# WORK TASK
In the data below, the copy begins at the line containing "Click the Neu erstellen resolution button" and runs through the last line; repeat those lines exactly, minus the pictures.

# SOURCE RECORDS

-=-=-

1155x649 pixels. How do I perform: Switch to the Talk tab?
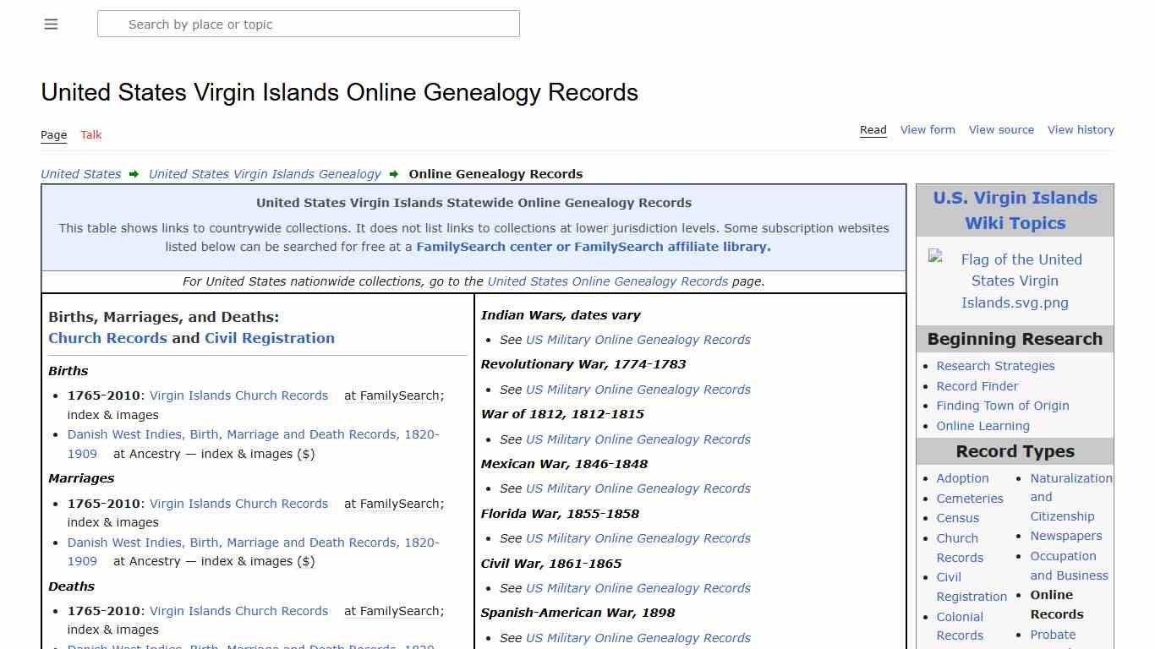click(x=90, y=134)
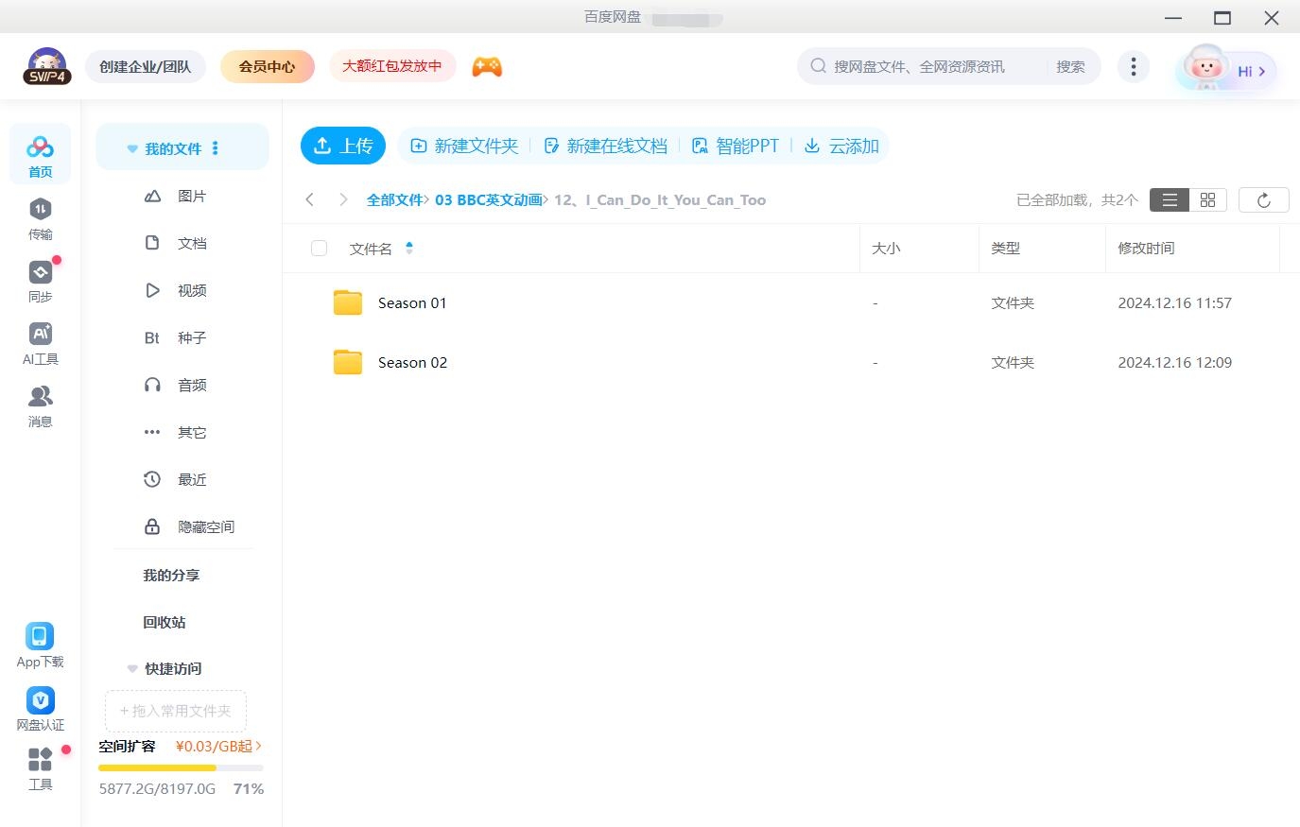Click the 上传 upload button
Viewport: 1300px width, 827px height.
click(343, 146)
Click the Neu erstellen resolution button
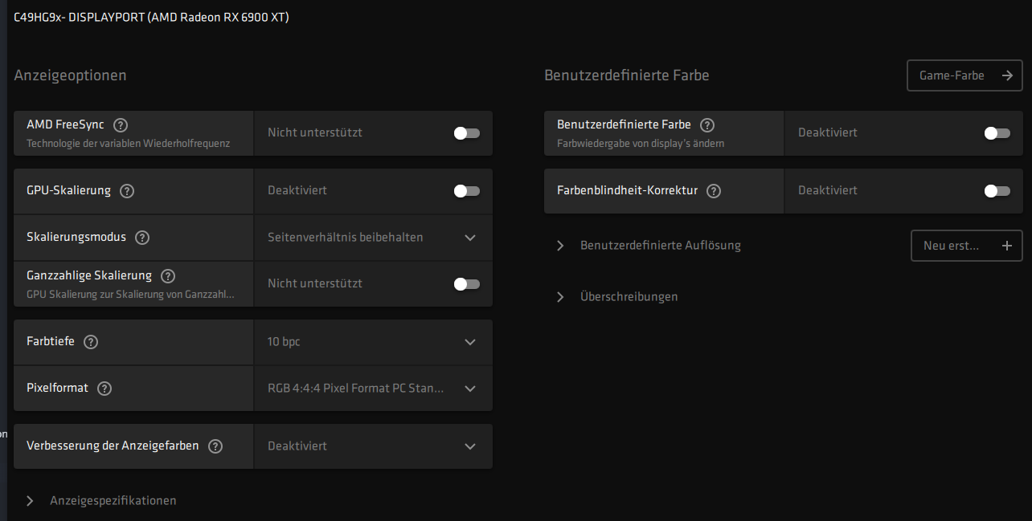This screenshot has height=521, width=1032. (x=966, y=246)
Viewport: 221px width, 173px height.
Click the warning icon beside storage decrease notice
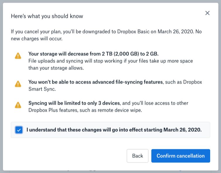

-=-=-

# RESPONSE TO THE EXERCISE
Click the Neu erstellen resolution button
This screenshot has height=521, width=1032. (x=966, y=246)
Viewport: 221px width, 173px height.
Click the warning icon beside storage decrease notice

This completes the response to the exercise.